Azure Data Engineer Interview Questions and Answers

In this Azure Data engineer series, I am going to share the most frequently asked interview question for freshers and experienced professionals up to 2,3,4,5,6,7,8,9,10 + years. Azure Data engineer is one of the most hot job profiles in today’s cloud era, hence if you are planning to make a career as an Azure data engineer, then it is one of the must to go articles.  In these set of questions, the focus would be real time scenario based questions, azure data engineer interview questions for freshers, azure data engineer interview questions for experienced professionals, interview questions for data engineers and developers, and interview questions for azure data architects. I have also covered the real time and real world scenarios based Azure Data engineer interview questions and answers in this preparation guide.

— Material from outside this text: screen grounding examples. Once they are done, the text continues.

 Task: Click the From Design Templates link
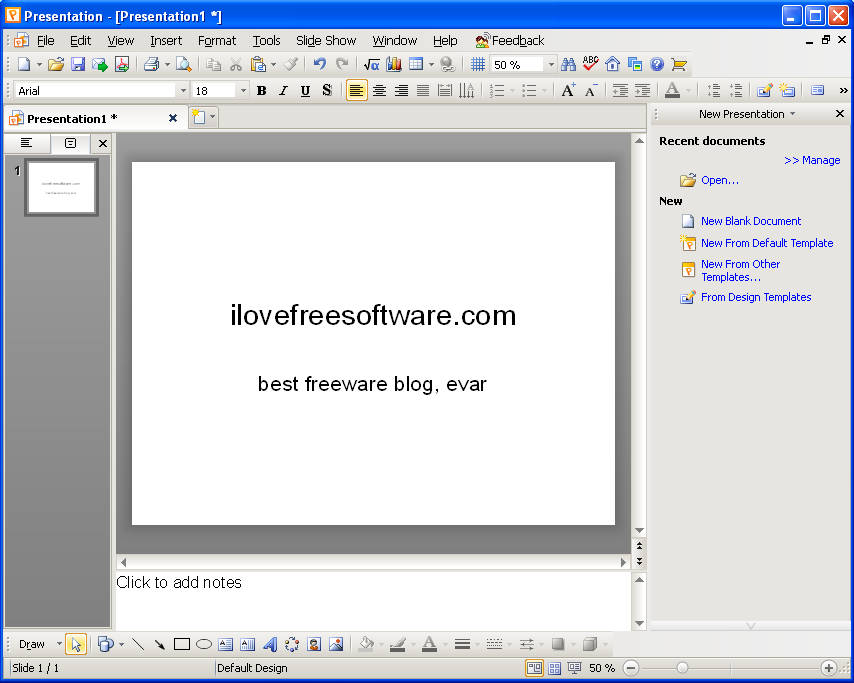pos(755,297)

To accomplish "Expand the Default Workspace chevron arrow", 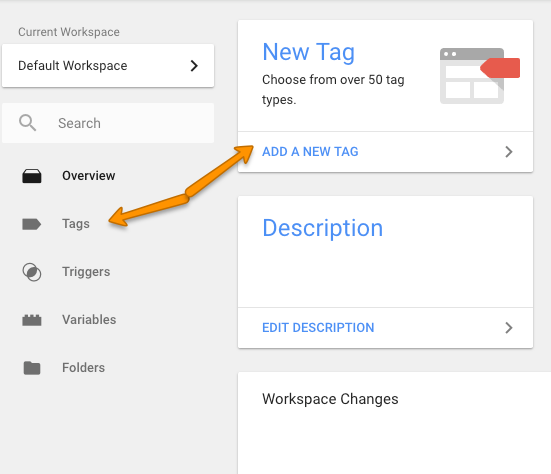I will pos(194,66).
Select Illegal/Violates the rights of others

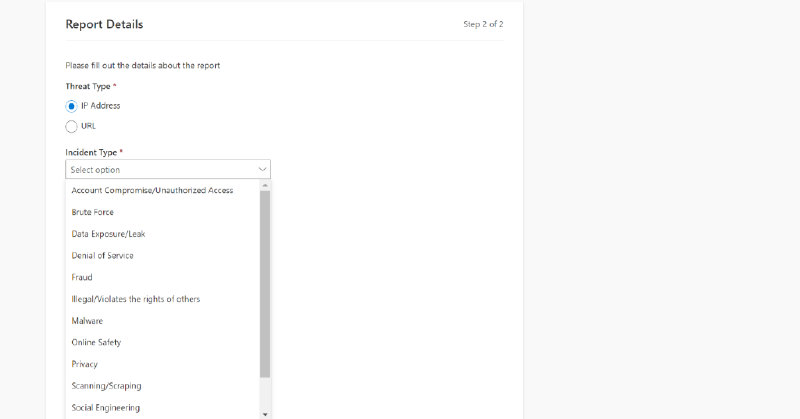click(142, 299)
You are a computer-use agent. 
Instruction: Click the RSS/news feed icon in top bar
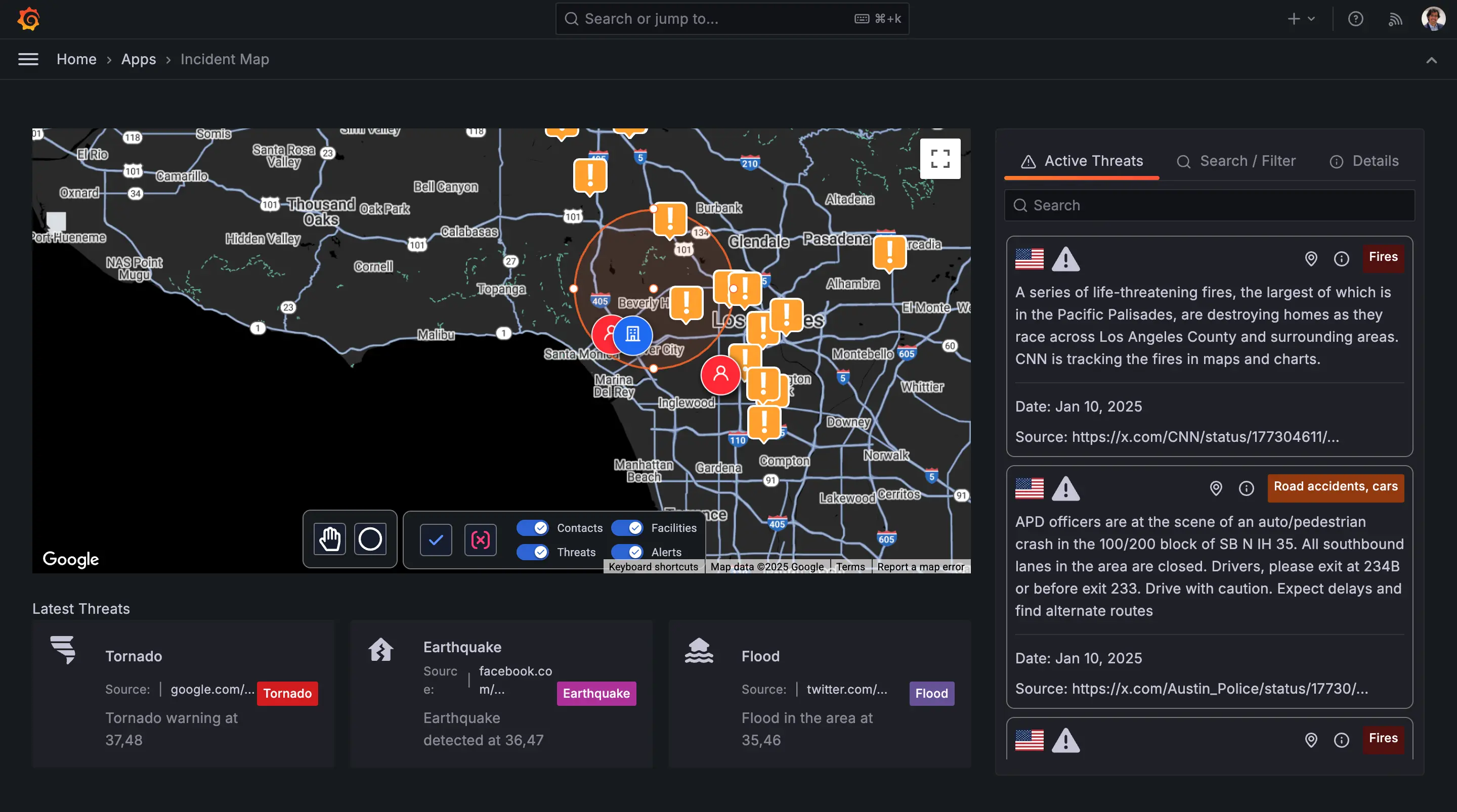1395,19
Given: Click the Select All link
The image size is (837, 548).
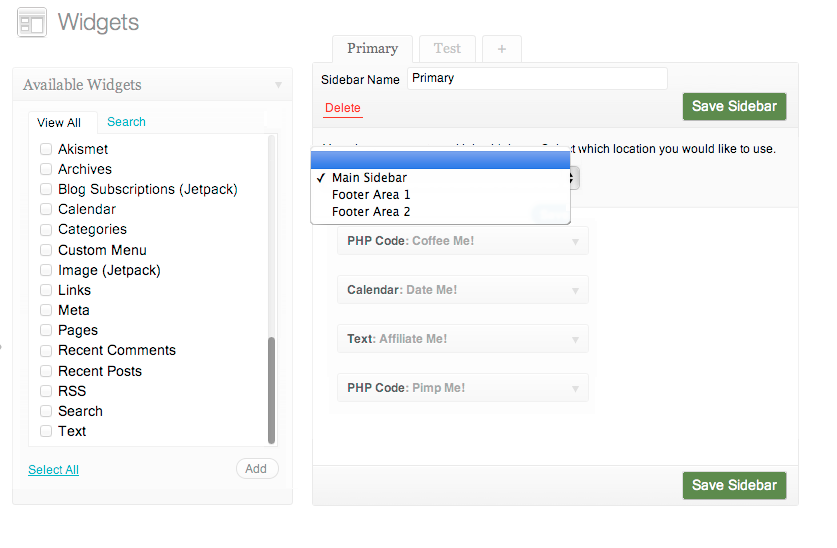Looking at the screenshot, I should 53,470.
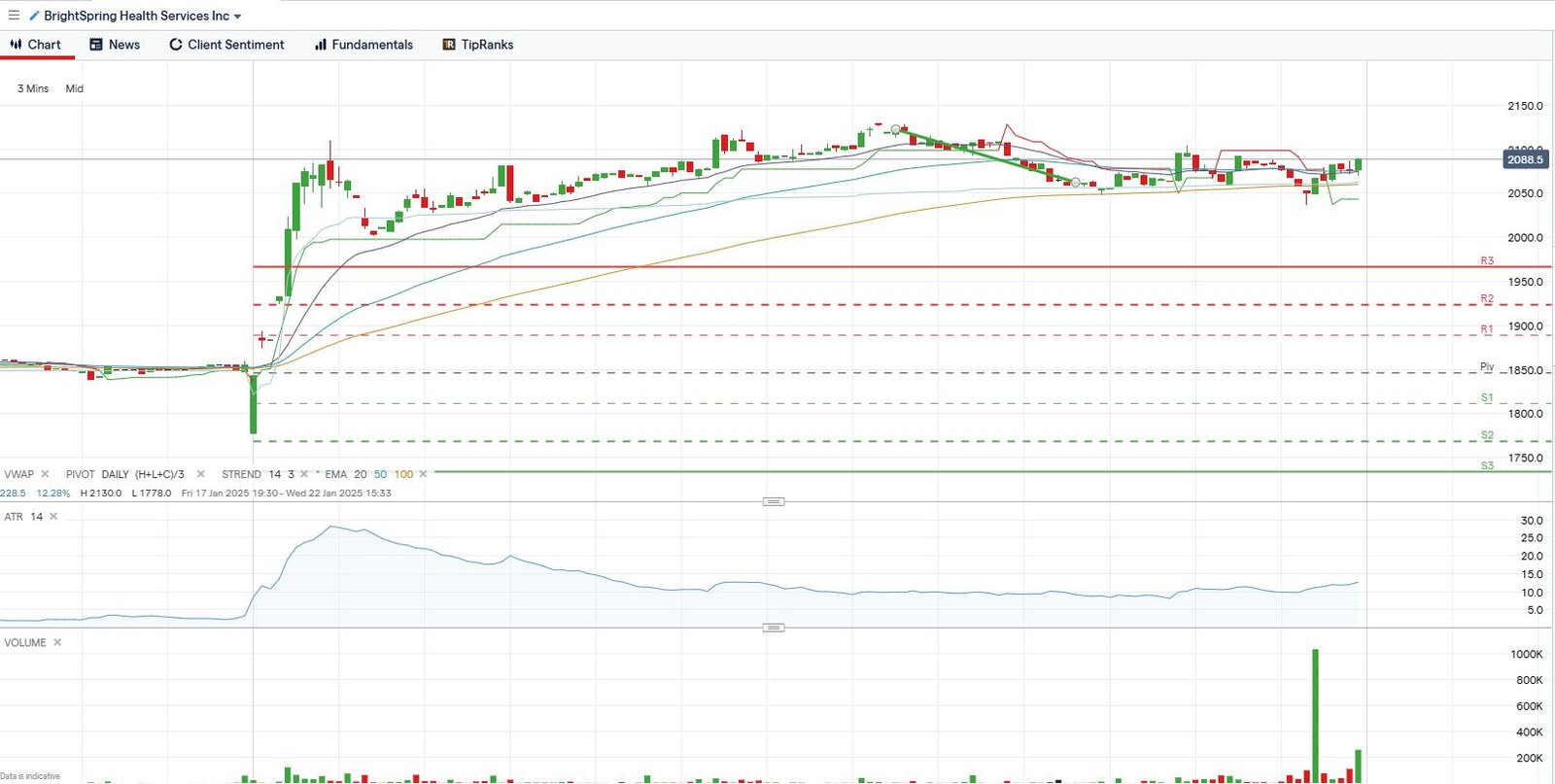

Real Time Scenario based Azure Data engineer Interview Questions and Answers

Contents

Assume that you are working as a data engineer lead. You wanted to go and check how many SQL requests have been executed so far in the SQL pool by your team. Where you can go and check all the historical queries executed in the Azure synapse Analytics workspace?

Whenever you run any query in the Azure synapse Analytics the history log has been created for that query. You have to go to the manage tab and there you can see the SQL request. You can filter out based on the time and see all the execution with their results.

Assume that you have newly started working for XYZ company. Your manager has asked you to write some business analytics logic in the azure notebook by reusing some of the generic functionality code developed by another team member. How would you do it?

I would highly recommend going through this quick video as well, as it has explained the Azure Databricks concepts in a very well manner, which would definitely help you in the interview.

AZURE DATABRICKS Quick Concepts video:

Whenever we want to reuse the code in databricks, we need to import that code into our notebook. Now importing the code can also be done in two ways. Assume that if the code is available in the same workspace we may be able to directly import them. If the code is outside of the workspace, in that case you may need to create a jar/module of it and import the jar or the module in the databricks cluster.

Assume that you have around 1 TB of data stored in Azure blob storage. This data is in multiple CSV files. You are asked to do a couple of transformations on this data as per business logic and needs,  before moving this data into the staging container.  How would you plan and architect the solution for this given scenario? Explain with the details.

First of all, we need to analyze the situation. Here if you closely look at the size of the data, you find that it is very huge in the size. Hence directly doing the transformation on such a huge size of data could be a very cumbersome and time consuming process. Hence we should think about the big data processing mechanism where we can leverage the parallel and distributed computing advantages.. Here we have two choices.

  1. We can use the Hadoop MapReduce through HDInsight capability for doing the transformation.
  2. We can also think of using the spark through the Azure databricks for doing the transformation on such a huge scale of data.

Out of these two, Spark on Azure databricks is a better choice because Spark is much faster than Hadoop due to in-memory computation. So let’s choose the Azure databricks as the option.

Next, we need to create the pipeline in the Azure data factory. A pipeline should use the databricks notebook as an activity.  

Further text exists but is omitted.